# Homework 1

[General assignment information.](assignments.md) Note that this isn't a template notebook, hence there's no 🚀 above. You will create a blank notebook for this one.

## Tutorials

- [10 minutes to pandas](https://pandas.pydata.org/pandas-docs/stable/user_guide/10min.html)
- [Indexing Basics](https://pandas.pydata.org/docs/user_guide/indexing.html#basics)
- [Group by: split-apply-combine](https://pandas.pydata.org/docs/user_guide/groupby.html)
   - Beginning up to "GroupBy object attributes"
   - "Aggregation" up to "The `aggregate()` method"

## Coding

You'll do the following in a notebook. Make it [read like a blog post](assignments/open_ended.md#read-like-a-blog-post). Pretend you're explaining to a peer who hasn't taken this class. You don't need to teach them to code, but they should be able to follow what's going on.

### Steps

1. [Find a dataset.](assignments/open_ended.md)
   - It must have at least one numeric column.
   - Don't spend too long on this step.
1. If there's more than one numeric column, pick one.
1. Create a new notebook.
1. Using pandas:
   1. Read in the data.
   1. Compute:
      - The mean
      - The median
      - The mode
   1. Do a `groupby()` with an [aggregation](https://pandas.pydata.org/docs/user_guide/groupby.html#aggregation).
1. Do the same thing, but with pure Python (without pandas).
1. Write a conclusion, covering both:
   - The takeaways of the analysis
   - Reflecting on the process
1. Did you use an [external source](syllabus.md#academic-integrity), including generative AI? Please explain, or say that you didn't.

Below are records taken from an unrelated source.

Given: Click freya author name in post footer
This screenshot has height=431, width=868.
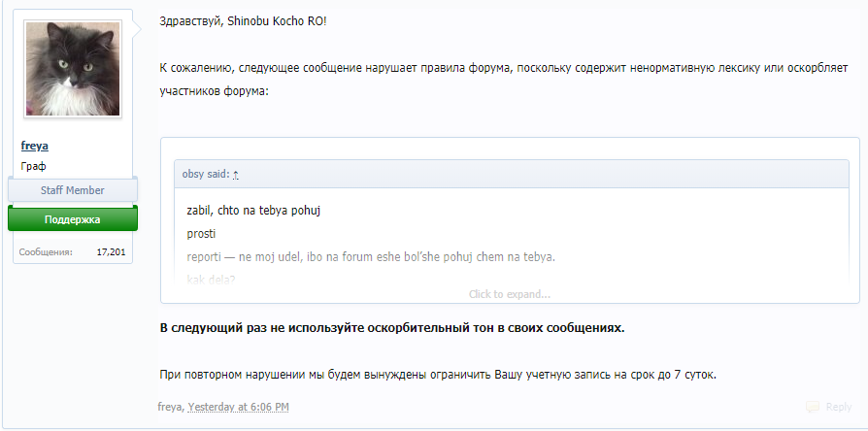Looking at the screenshot, I should (x=170, y=407).
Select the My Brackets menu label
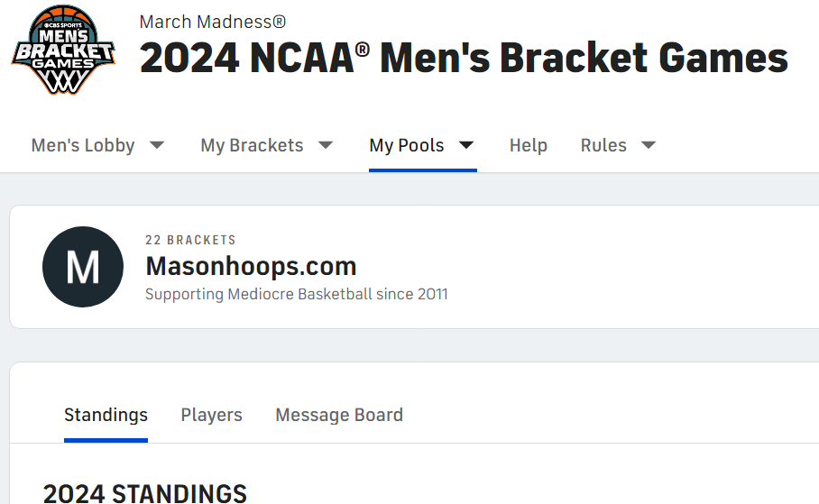Image resolution: width=819 pixels, height=504 pixels. [252, 145]
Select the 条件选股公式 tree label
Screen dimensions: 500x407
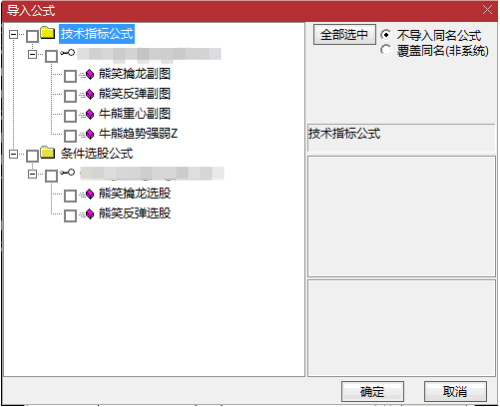pyautogui.click(x=97, y=153)
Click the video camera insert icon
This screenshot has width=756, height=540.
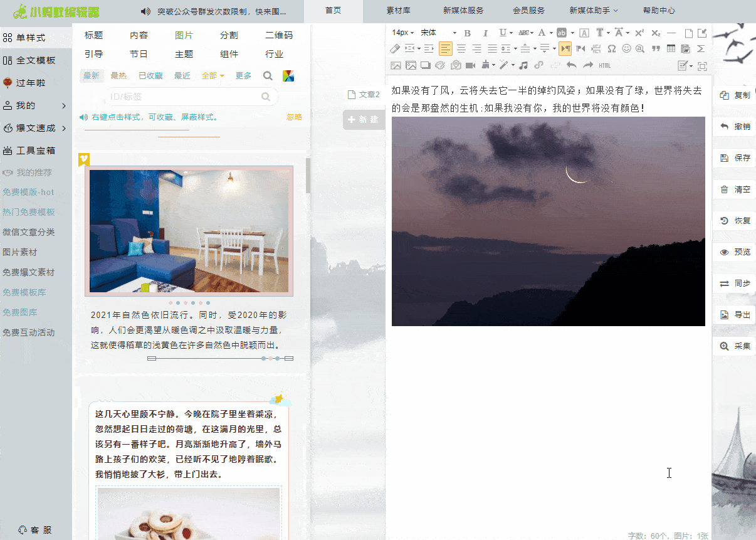[470, 65]
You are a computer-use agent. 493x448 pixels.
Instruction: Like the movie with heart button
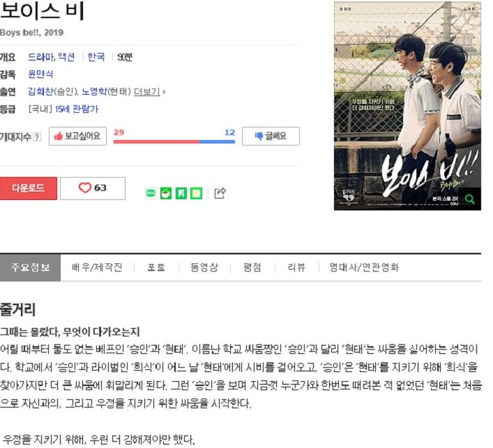93,188
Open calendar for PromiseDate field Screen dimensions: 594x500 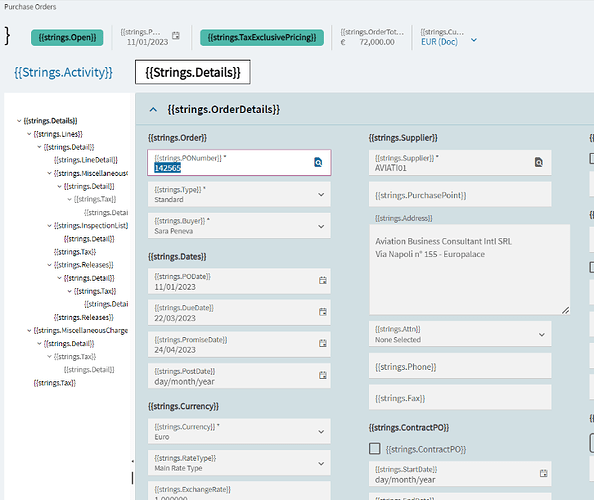point(322,344)
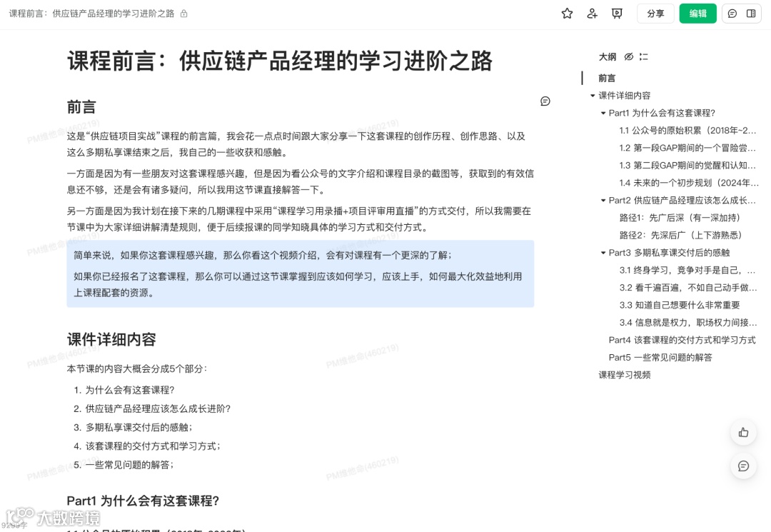The width and height of the screenshot is (771, 532).
Task: Add collaborators using the invite icon
Action: [592, 13]
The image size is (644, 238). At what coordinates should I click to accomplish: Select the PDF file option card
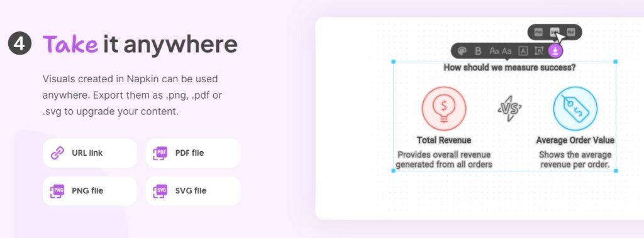(x=193, y=153)
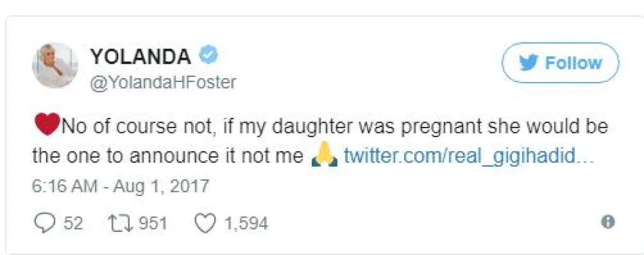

Now [turn in the assignment](assignments.md).

## Tutorials, continued

1. Read [The Joys (and Woes) of the Craft of Software Engineering](https://cs.calvin.edu/courses/cs/262/kvlinden/references/brooksJoysAndWoes.html)
   - Note not _everything_ in there is applicable to data analysis
1. Filtering/indexing `DataFrame`s
   - [Filter specific rows from a `DataFrame`](https://pandas.pydata.org/pandas-docs/stable/getting_started/intro_tutorials/03_subset_data.html#how-do-i-filter-specific-rows-from-a-dataframe)
   - [Boolean indexing](https://pandas.pydata.org/pandas-docs/stable/user_guide/indexing.html#boolean-indexing)
1. Learn about functions
   - [Video](https://www.youtube.com/watch?v=9Os0o3wzS_I&list=PL-osiE80TeTskrapNbzXhwoFUiLCjGgY7&index=8)
   - [Blog post](https://python.land/introduction-to-python/functions)
1. [Brackets in Python and pandas](brackets.ipynb)
1. Coding Style Guides - Please skim these; I don't expect you to understand and follow everything in them. The most important guidelines to pay attention to are indentation and keeping each statement on its own line.
   - [The Hitchhiker’s Guide to Python](https://docs.python-guide.org/writing/style/)
   - [PEP 8](https://www.python.org/dev/peps/pep-0008/)
1. [Guide to commenting your code](https://realpython.com/python-comments-guide/)
1. [Quartz Guide to Bad Data](https://github.com/Quartz/bad-data-guide#readme)

### Optional

- [Learn about data dictionaries](https://analystanswers.com/what-is-a-data-dictionary-a-simple-thorough-overview/)
- Glance through pandas' [comparison with other tools](https://pandas.pydata.org/pandas-docs/stable/getting_started/comparison/index.html) for any you are familiar with
- Selecting Subsets of Data in Pandas: [Part 1](https://medium.com/dunder-data/selecting-subsets-of-data-in-pandas-6fcd0170be9c) and [Part 2](https://medium.com/dunder-data/selecting-subsets-of-data-in-pandas-39e811c81a0c)

## Participation

Reminder about the [between-class participation requirement](syllabus.md#participation).